Embedding and knotting of manifolds in Euclidean spaces

TL;DR

This survey explains the topology of higher-dimensional manifolds, focusing on embedding and knotting in Euclidean spaces, highlighting classical and modern results, and illustrating the use of algebraic and geometric methods.

Contribution

It provides an accessible overview of embedding and knotting results, including recent classifications and generalizations of the Haefliger-Weber theorem, with emphasis on intuitive understanding.

Findings

Explicit classification of knotted tori

Generalization of the Haefliger-Weber embedding theorem below the metastable range

Counterexamples outside the metastable range

Abstract

A clear understanding of topology of higher-dimensional objects is important in many branches of both pure and applied mathematics. In this survey we attempt to present some results of higher-dimensional topology in a way which makes clear the visual and intuitive part of the constructions and the arguments. In particular, we show how abstract algebraic constructions appear naturally in the study of geometric problems. Before giving a general construction, we illustrate the main ideas in simple but important particular cases, in which the essence is not veiled by technicalities. More specifically, we present several classical and modern results on the embedding and knotting of manifolds in Euclidean space. We state many concrete results (in particular, recent explicit classification of knotted tori). Their statements (but not proofs!) are simple and accessible to non-specialists. We outline a general approach to embeddings via the classical van Kampen-Shapiro-Wu-Haefliger-Weber 'deleted product' obstruction.
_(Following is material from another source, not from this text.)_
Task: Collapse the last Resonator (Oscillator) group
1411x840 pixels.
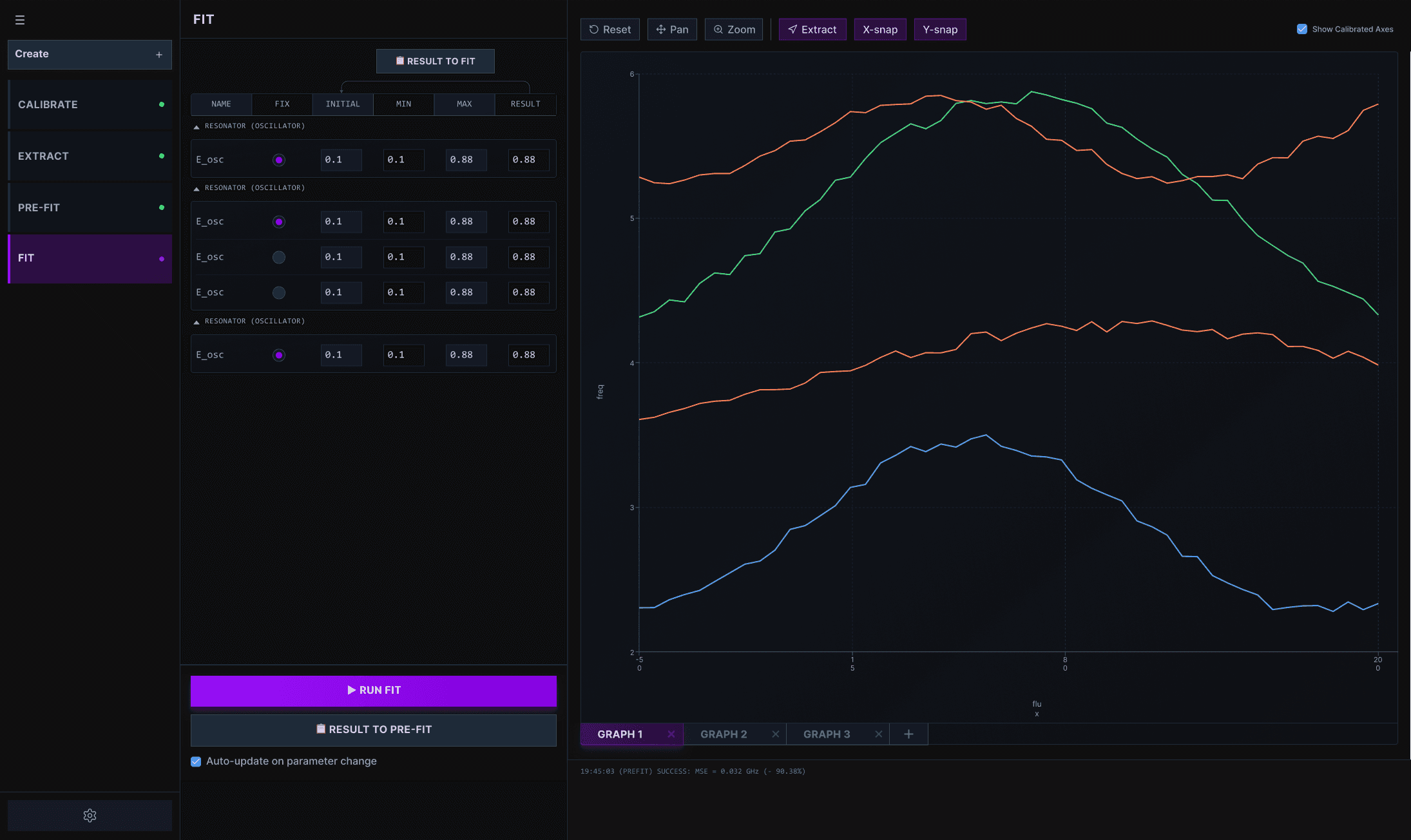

This approach reduces the isotopy classification of embeddings to the homotopy classification of equivariant maps, and so implies the above concrete results. We describe the revival of interest in this beautiful branch of topology, by presenting new results in this area (of Freedman, Krushkal, Teichner, Segal, Spiez and the author): a generalization the Haefliger-Weber embedding theorem below the metastable dimension range and examples showing that other analogues of this theorem are false outside the metastable dimension range.